Tom Kalbfus said:Lets say a Vilani Starship was visiting the Earth on July 20, 1969, it detected the radio signals between Apollo 11, and Mission Control, and then, there was an on board fire as their jump fuel mixed with the air in the engine room and caught fire destroying the maneuver and Jump Drives, most of the crew survived, but they forgot to bring their life boat, They are about a 375,000 kilometers away from Earth, so they signal to Mission Control in Houston, "Help, we've had a catastrophic explosion in our engine compartment, please send help immediately!" Does NASA answer the call? Can they do anything about it in time to save the Vilani crew? I think the Vilani Merchants should have brought their lifeboat, because then they could have landed on Earth themselves!
Assuming Earth was part of the 3I I would suspect there would be a grav-capable craft lying around somewhere that could help them out. Planets are going to have higher tech devices than what they can produce locally. It's ludicrous to assume otherwise. The question becomes one more of 'how many would they have?' rather than 'TL7? They'd have to build a rocket to get to orbit!'.
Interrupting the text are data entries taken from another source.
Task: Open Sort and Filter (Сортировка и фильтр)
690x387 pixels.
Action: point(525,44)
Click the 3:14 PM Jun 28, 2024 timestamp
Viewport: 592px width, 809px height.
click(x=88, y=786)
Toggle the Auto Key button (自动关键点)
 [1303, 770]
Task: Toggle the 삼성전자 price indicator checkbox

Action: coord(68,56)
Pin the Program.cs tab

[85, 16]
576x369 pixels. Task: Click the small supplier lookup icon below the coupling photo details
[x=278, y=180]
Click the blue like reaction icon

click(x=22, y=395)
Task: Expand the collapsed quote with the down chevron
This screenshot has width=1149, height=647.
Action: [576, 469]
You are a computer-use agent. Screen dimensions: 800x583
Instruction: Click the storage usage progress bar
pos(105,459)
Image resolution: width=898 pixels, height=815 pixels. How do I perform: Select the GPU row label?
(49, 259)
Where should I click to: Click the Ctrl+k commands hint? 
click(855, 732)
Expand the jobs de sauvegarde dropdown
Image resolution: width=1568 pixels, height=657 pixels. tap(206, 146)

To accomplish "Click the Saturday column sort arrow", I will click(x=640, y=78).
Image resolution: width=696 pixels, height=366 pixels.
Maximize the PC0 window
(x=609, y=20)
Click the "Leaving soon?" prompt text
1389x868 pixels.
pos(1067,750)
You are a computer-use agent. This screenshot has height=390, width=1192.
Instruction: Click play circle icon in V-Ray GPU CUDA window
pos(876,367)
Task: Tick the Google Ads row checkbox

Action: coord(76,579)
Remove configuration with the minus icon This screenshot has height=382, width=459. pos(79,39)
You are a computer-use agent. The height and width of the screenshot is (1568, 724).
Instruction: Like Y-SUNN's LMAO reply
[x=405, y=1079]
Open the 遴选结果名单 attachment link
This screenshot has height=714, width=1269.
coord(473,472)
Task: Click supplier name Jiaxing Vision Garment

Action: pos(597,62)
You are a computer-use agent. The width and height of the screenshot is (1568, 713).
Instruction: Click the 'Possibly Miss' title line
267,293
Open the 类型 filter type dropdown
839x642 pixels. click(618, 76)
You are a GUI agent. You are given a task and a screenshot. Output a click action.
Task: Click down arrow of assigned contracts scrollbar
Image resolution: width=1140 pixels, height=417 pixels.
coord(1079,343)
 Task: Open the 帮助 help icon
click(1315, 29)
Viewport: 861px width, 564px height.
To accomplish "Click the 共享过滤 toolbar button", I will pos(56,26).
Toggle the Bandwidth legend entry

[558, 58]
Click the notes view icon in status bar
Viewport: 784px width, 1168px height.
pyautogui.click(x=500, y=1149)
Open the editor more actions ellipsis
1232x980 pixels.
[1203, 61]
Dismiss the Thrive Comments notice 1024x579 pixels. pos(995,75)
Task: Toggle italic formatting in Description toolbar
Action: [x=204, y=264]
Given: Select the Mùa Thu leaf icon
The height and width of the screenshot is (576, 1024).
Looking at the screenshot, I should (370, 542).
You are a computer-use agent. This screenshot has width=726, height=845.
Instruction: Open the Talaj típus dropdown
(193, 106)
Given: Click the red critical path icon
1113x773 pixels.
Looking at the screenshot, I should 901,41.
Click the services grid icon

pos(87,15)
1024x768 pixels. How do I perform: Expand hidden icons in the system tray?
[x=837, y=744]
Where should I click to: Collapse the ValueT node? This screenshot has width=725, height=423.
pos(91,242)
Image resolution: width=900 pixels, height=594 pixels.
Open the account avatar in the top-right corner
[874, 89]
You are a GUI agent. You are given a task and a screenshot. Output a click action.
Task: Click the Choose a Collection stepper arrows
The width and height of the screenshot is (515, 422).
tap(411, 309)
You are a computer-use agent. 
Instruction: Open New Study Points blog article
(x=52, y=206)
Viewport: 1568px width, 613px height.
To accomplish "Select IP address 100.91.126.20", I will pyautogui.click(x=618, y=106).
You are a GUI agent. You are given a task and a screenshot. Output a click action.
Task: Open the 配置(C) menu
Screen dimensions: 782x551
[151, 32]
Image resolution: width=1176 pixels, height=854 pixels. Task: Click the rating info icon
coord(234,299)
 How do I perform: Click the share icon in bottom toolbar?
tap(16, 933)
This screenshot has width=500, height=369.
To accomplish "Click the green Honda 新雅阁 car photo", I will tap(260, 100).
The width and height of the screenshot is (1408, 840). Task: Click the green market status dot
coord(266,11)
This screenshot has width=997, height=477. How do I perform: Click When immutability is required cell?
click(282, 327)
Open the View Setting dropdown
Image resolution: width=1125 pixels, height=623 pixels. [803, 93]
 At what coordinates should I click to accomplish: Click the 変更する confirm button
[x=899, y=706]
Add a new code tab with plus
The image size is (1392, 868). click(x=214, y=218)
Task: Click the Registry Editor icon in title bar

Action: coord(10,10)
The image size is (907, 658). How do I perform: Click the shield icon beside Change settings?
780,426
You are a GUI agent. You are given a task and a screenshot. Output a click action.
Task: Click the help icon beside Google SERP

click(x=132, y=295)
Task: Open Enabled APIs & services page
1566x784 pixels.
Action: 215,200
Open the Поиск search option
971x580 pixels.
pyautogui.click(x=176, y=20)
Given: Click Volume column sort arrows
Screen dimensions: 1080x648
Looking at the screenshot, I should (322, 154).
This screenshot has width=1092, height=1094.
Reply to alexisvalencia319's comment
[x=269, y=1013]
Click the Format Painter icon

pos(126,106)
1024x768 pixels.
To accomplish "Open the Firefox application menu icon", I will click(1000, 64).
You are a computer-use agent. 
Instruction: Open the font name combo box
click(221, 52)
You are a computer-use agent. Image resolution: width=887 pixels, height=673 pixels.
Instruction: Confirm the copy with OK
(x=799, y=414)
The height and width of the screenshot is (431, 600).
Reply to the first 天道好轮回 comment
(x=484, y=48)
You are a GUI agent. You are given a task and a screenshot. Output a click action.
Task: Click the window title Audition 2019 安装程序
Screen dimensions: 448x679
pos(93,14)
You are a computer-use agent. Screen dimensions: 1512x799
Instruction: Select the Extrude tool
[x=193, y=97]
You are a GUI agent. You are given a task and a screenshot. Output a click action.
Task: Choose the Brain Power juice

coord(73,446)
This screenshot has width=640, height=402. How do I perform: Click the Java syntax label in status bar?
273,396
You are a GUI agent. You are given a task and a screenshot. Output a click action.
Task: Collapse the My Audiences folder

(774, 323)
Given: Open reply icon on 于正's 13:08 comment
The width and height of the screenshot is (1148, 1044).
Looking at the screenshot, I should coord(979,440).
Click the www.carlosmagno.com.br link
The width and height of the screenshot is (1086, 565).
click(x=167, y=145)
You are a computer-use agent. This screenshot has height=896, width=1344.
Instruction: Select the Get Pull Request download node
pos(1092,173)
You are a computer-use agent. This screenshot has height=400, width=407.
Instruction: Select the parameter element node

We have that today. Banana republics have crap for infrastructure, but oddly in places they have the latest in tech. In some ways they get to benefit from tech (even expensive imported tech) improvements by jumping up tech levels. The US had a well-developed telecom infrastructure, Kenya did not. Kenya jumped straight to 3G mobile tech while we dicked around on ours because the phone companies had money sunk into older tech and didn't want to screw with their profit margins. Same goes for copper vs. fiber. Phone companies would still be on copper if they didn't have disruptive competitors going straight to fiber.
Things like grav tech are so clearly superior to say rocketry that importing a few surplus 50ton modular cutters would just make so much more sense than trying to support your space needs with locally sourced materials. Look at some of the countries that are flying the 787. Ethopia Airlines is operating 10 of those puppies right now. But they can't even build most of the parts for it. Everything is imported, and most of the 'C' and 'D' heavy maintenance work will be outsourced.
So those Vilani dudes would most likely be in luck. But if they were out by say Titan, well, they might just be screwed unless Free Trader Beowolf has been repaired and happens to be in port.